To see what this translates into real use, let’s see how some of our clients use different databases to create their applications:
- Airbnb uses DynamoDB to store users’ search histories so that they can perform quick queries as part of personalized searches. In addition, Airbnb also uses ElastiCache to store sessions in memory for faster web page display, and uses MySQL on Amazon RDS as its primary transactional database.
- Capital One uses Amazon RDS to store transaction data and to manage states; Amazon Redshift to store weblogs for analysis that require aggregation and DynamoDB to store user data, allowing users to access their data quickly through the Capital One application.

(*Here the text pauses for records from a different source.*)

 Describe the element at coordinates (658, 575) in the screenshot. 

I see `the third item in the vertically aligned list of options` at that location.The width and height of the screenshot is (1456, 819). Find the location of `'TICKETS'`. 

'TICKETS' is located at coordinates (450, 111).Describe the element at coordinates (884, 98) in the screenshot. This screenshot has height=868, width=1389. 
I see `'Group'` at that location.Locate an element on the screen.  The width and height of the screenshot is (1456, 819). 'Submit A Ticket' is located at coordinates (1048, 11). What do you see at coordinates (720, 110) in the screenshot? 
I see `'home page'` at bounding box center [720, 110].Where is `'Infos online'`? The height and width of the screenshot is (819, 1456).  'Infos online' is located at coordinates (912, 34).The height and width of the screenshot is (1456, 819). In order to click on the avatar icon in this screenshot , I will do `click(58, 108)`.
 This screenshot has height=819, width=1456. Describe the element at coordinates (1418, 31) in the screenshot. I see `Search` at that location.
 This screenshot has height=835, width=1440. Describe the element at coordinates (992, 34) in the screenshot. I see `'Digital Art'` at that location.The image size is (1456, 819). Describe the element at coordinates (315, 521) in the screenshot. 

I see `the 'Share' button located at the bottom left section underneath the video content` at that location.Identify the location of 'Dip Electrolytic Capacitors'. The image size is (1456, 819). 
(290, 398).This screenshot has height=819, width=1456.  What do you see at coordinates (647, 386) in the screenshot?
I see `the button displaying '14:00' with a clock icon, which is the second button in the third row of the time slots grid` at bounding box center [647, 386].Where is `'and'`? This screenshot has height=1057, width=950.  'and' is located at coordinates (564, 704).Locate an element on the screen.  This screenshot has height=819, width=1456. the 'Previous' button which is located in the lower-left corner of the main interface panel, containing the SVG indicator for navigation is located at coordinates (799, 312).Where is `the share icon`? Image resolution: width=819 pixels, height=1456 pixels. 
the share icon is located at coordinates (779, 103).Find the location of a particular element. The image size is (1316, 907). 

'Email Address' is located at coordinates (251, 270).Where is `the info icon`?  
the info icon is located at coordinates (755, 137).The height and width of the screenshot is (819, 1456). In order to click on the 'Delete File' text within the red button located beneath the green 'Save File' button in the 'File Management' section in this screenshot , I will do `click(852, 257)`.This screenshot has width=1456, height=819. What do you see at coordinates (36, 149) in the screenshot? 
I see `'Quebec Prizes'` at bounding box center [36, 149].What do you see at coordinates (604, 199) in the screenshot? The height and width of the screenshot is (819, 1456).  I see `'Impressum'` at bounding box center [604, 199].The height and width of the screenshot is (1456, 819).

- Expedia has created a real-time data warehouse with accommodation market prices and availability for internal analysis using Aurora, Amazon Redshift and ElastiCache. This data warehouse performs multi-channel agglutination and self-aggregation with 24-hour re-query times using ElastiCache for Redis. In addition, this data warehouse also makes processed data persistent by integrating it directly into Aurora MySQL and Amazon Redshift to provide Expedia with the ability to perform operational and analytical queries.
- Zynga migrated the Zynga Poker database from a MySQL data center to DynamoDB, which saw its performance increase dramatically. Queries that required 30 seconds can now be made in one. Additionally, Zynga uses ElastiCache (Memcached and Redis) to replace the equivalent systems it used to manage internally for its in-memory data cache. Aurora’s serverless automation and scalability make it Zynga’s first choice for creating new services that use relational databases.
- Johnson & Johnson uses Amazon RDS, DynamoDB, and Amazon Redshift to minimize the time and effort it takes to gather and provision your data, and extract intelligence from it more quickly. Johnson & Johnson’s database services streamline the work of medical staff, streamline their supply chain, and accelerate the discovery of new medications.
In the same way that they have stopped developing monolithic applications, developers are giving up using a single database for all possible uses of their application. Instead, they use several. Although relational databases are still in good health and very valid for many applications, databases created specifically for models such as key-value, documentary, graph-oriented, in-memory, and search can help you optimize your functionality, performance, scale and, most importantly, the experience of your customers. Do not stop creating.